SELECTED PASSAGE:

# ***OFFICIAL*** Cain Velasquez vs. Antonio Silva Pre/Post Fight Discussion



## Budhisten (Apr 11, 2010)

*Heavyweight bout: 206-265 pounds*










*Last five fights - Cain Velasquez:*












*Last five fights - Antonio Silva:*


----------



## Ddog0587 (Jul 2, 2011)

Although I can see Bigfoot winning, Cain is a much better fighter. Don't think he can hang with the pace of Cain or his athleticism. Cain TKO 1.


----------



## HitOrGetHit (Jun 29, 2009)

I am taking Cain here. Big Foot is good but I think Cain wins comfortably here. I don't think many heavyweights can keep up with his pace throughout a fight.


----------



## Jags (Aug 7, 2010)

Cain for me will be too fast and too athletic and till tee-off on Sila although the only problem i see their being for Cain is him stopping Silva from taking him down but i think Cain can handle him and stuff the takedowns.


Cain by TKO


----------



## HitOrGetHit (Jun 29, 2009)

I think Cain will stop the takedowns and I also think he is more than able to get back to his feet should be end up on the bottom.


----------



## SM33 (Sep 22, 2009)

I'm picking Cain but coming off his first loss, and a massive loss at that, Silva could be trouble for him. Cain should be too slippery to get down and land a lot of punches and kicks, but one mistake could see him being overwhelmed like Fedor was.

I'll say Velasquez (T)KO Round 1 though.


----------



## LL (Mar 12, 2011)

Cain will maul him, his pace is unmatchable at Heavyweight he has big power and Bigfoot is capable of being KO'ed. My only question is if Cain breaks his hand on his head.


----------



## MagiK11 (Dec 31, 2006)

I got Cain for all the reasons all of you mentioned. Great cardio, pace, wrestling, ko power. I don't see Silva wining unless headbuts were allowed on fight night


----------



## Tiptup (Mar 12, 2012)

I foresee big foot's head challenging for the flyweight title in the near future.


----------



## khoveraki (Jun 28, 2009)

Can someone give me an example of Cains "pace"? He's never been 25 minutes, and IMO Junior looked just as fresh in rd3 vs. Carwin as Cain did in rd3 vs. Kongo. 

Right nowI think Comier has the most proven cardio at HW. 25 minutes with a broken hand and he never slowed. Shit he even lifted Barnett up over his head in rd5. 


That said Cain blitzes Bigfoot. And no there isn't a chance in hell he takes Cain down.


----------



## No_Mercy (Oct 17, 2006)

khoveraki said:


> Can someone give me an example of Cains "pace"? He's never been 25 minutes, and IMO Junior looked just as fresh in rd3 vs. Carwin as Cain did in rd3 vs. Kongo.
> 
> Right nowI think Comier has the most proven cardio at HW. 25 minutes with a broken hand and he never slowed. Shit he even lifted Barnett up over his head in rd5.
> 
> ...


From what I can remember I'd say Kongo and Rothwell were his toughest bouts. His conditioning kept em going after getting rocked by Kongo...the same shot Barry took on the chin. Against Rothwell...Cain battered em then finally got the TKO even though Rothwell was still in the game. I think Rothwell is one of THE MOST durable fighters in MMA.

DATA LINES:
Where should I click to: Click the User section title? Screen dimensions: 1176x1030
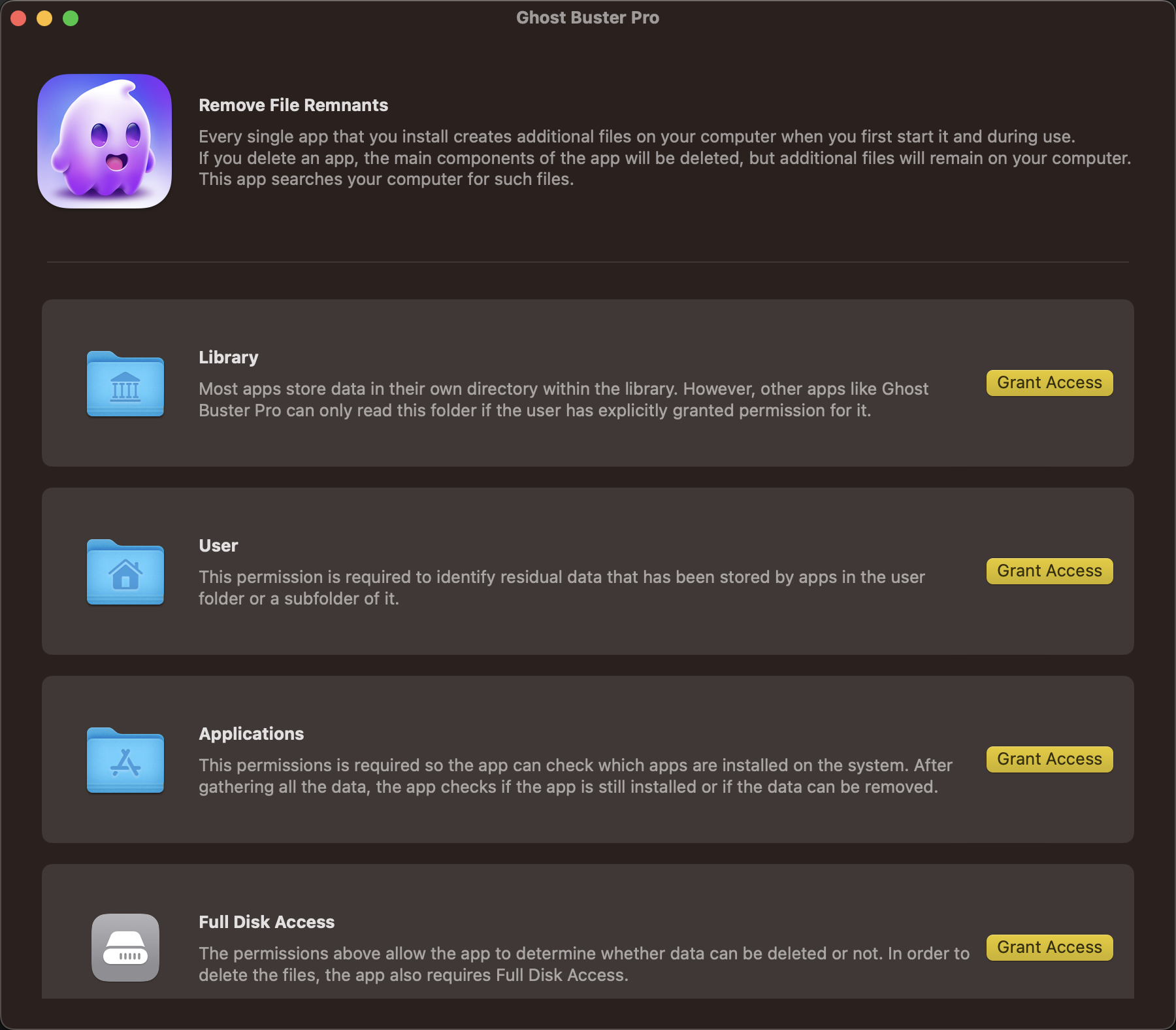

TO-DO LIST:
a. Duplicate everything in the Velasquez vs. Silva thread from "Cain for me" down to "stuff the takedowns.".
b. In the Velasquez vs. Silva thread, which two opponents does No_Mercy name as Cain's toughest bouts?

ANSWERS FOR THE TASKS:
a.
Cain for me will be too fast and too athletic and till tee-off on Sila although the only problem i see their being for Cain is him stopping Silva from taking him down but i think Cain can handle him and stuff the takedowns.

b. Kongo and Rothwell.